We have already commented here in our space that the last hundred years of Egypt are marked by a clash between laity and religious. In this case, above all, the military on one side and the Muslim Brotherhood on the other.
So what model was the Tunisian Ennahda inspired by, that of the Muslim Brotherhood, which seeks to strengthen “traditional values” and rejects a secular society and “foreign ideologies” such as liberalism and socialism. Ennahda is even accused of using the same tactics as the Muslim Brotherhood, such as infiltrating members of state organizations and assassinating political opponents.
This explains the support of the armed forces for the action of the president, a mirror of the Egyptian situation, where the military consider themselves to be the guardians of a secular republic, vis-à-vis the religious. This is visible in the international response to the crisis.

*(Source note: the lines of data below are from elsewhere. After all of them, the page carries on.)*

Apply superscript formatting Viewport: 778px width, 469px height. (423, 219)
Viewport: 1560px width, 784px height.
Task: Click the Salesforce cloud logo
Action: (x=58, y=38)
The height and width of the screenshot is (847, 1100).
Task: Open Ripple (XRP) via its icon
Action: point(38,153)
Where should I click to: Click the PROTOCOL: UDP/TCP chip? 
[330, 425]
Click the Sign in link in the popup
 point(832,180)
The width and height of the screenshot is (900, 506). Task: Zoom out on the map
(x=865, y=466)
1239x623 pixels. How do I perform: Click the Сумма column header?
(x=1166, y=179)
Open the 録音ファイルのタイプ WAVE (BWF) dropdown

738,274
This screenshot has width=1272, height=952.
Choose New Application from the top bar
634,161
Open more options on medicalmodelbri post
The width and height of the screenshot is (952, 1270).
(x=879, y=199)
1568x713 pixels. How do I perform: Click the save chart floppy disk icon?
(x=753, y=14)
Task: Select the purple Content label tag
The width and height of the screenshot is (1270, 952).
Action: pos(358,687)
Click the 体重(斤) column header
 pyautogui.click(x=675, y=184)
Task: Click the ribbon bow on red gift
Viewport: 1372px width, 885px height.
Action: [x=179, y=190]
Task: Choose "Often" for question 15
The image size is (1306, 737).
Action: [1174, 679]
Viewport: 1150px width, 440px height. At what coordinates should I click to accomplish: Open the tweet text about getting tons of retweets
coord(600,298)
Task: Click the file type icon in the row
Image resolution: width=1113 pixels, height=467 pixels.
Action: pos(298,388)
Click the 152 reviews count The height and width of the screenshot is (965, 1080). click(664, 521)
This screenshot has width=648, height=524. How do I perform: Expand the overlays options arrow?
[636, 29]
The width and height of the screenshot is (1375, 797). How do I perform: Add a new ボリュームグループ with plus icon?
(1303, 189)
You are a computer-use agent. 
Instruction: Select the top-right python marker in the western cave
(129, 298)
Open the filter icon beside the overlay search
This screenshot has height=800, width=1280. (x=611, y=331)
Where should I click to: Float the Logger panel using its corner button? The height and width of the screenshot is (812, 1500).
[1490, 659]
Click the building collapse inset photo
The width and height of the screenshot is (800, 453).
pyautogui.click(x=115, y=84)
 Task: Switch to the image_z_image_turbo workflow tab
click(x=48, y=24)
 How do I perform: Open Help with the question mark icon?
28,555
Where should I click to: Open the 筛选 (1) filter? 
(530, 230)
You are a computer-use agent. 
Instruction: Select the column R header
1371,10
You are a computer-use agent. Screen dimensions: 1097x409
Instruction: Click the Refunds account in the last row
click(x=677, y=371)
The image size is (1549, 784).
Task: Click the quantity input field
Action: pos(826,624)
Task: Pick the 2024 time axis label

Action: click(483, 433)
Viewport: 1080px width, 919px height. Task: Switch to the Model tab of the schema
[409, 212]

Countries that classify the Muslim Brotherhood as a terrorist group, such as the Saudis and Russia, have made protocol statements. Countries linked to the group, such as Turkey and Qatar, have condemned the president’s actions. What explains the current Tunisian crisis is therefore the sum of three types of factors.
Some are local and, as we see, a little too familiar to the Brazilian reader, such as corruption, adaptation after an authoritarian period and disenchantment with political parties. Others are global, such as the pandemic and its economic effects.
The third type is a new element of the Tunisian scenario, very present in Egypt and growing in neighboring Algeria: the confrontation between secular political forces and religious political forces, inspired by the Muslim Brotherhood.
This is where the danger lies, both for the internal stability of the country and for democracy. Egypt itself is marked by an almost uninterrupted series of military dictatorships. The importance of preserving the legacy of the 2011 revolution cannot be invoked to justify a break with these democratic advances.